═══ Excerpt provided

The state comptroller’s office gave the city of Watertown such a glowing fiscal report Wednesday that Mayor Jeffrey E. Graham took two large charts on its finances back to City Hall with him as souvenirs.

In a press conference at the Best Western, state Comptroller Thomas P. DiNapoli praised Watertown’s financial stability and decisions that local officials have made to keep the city’s fiscal outlook so healthy.

Mr. DiNapoli was in Watertown as part of his 2013 Local Government Leadership Institute initiative to help local officials stay clear of financial crises. He also unveiled a nine-page fiscal profile of Watertown.

“I think it’s very encouraging, good news about the city of Watertown’s fiscal stability,” he said. “Some wise, hard decisions have been the key in the city’s health.”

The city has maintained a stable tax base, developed healthy revenue streams and built up rainy day reserves, he told a group of reporters. Some of the city’s fiscal stability can be attributed to the proximity of Fort Drum and shoppers heading south from Canada, he said.

══════
═══ Available data

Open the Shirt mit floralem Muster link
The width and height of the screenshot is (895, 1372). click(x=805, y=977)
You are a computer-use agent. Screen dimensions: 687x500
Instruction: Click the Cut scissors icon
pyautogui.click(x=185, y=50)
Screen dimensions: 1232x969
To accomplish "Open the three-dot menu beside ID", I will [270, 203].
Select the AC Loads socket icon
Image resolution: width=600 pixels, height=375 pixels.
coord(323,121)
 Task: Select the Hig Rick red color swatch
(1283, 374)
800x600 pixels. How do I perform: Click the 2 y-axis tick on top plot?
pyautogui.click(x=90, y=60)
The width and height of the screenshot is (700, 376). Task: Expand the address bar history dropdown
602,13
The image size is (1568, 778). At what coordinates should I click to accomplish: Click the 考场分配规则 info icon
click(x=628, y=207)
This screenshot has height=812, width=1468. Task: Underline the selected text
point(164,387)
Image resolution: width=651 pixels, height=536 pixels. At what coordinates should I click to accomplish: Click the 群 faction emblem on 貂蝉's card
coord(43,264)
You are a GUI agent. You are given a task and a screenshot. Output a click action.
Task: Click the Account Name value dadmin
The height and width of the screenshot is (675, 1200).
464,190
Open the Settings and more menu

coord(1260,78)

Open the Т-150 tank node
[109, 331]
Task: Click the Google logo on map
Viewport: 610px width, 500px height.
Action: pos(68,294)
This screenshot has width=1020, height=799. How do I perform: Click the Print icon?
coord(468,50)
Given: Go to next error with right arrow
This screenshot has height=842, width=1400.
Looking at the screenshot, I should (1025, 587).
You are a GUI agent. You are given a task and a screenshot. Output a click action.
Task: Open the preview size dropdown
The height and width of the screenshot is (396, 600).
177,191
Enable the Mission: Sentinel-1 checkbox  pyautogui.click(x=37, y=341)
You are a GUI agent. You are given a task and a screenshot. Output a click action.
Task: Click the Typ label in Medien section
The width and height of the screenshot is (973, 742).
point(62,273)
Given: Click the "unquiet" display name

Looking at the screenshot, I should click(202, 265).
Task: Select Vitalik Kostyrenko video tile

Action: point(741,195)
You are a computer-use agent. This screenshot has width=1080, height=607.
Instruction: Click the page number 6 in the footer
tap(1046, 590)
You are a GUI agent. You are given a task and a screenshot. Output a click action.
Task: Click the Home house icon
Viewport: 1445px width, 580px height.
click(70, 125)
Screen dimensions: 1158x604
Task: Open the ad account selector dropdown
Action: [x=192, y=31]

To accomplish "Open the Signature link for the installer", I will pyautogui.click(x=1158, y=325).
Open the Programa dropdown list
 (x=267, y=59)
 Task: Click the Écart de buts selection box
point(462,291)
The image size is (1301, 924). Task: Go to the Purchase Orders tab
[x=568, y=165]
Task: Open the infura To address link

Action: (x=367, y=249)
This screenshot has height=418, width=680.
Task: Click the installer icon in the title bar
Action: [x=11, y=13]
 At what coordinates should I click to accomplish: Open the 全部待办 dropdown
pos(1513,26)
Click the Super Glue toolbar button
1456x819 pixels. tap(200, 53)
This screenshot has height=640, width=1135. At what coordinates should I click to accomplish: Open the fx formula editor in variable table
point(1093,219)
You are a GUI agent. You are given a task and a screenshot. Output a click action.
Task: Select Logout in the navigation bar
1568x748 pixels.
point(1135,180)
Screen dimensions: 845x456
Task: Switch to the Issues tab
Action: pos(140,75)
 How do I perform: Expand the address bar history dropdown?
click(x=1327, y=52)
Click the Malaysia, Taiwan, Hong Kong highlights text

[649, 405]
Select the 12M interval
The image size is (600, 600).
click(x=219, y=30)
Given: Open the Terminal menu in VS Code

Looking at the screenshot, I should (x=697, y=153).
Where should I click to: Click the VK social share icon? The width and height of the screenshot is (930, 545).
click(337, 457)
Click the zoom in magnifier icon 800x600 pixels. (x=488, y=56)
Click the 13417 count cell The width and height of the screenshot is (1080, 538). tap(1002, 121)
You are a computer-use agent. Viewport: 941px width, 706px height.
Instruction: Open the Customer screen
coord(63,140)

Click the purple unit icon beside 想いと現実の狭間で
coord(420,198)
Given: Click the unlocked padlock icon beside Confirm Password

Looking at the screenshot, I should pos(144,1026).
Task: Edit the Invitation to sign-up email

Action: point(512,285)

══════

Can you resume the news report on the state comptroller's fiscal review of Watertown, picking up right after its last sentence?

But the City Council and city staff also have made the right decisions to keep the city’s fiscal path in the right direction, he said.

At the press conference, Councilman Jeffrey M. Smith agreed that city leaders have worked hard to reduce debt, keeping a healthy fund balance during times of “economic fluctuations” so the city could maintain its infrastructure.

Mr. Graham said it was encouraging to hear what the state comptroller had to say.

“I appreciate that you come to Watertown with an out-of-the-box, antiseptic and analytical look at the city’s finances,” he said, noting that the comptroller’s findings were corroborated recently by Moody’s Investor Services reaffirming the city’s bond rating of Aa3.

As part of his report, Mr. DiNapoli concluded;

n The city was able to reduce its debt from $7.9 million to about $4 million from 2001 to 2011.

n The general fund balance has ballooned from about $3 million in 2002 to $8.9 million last year.

n Revenue grew 4 percent on average annually from 2001 to 2011, compared with 3.4 percent for all cities in the state in the same period.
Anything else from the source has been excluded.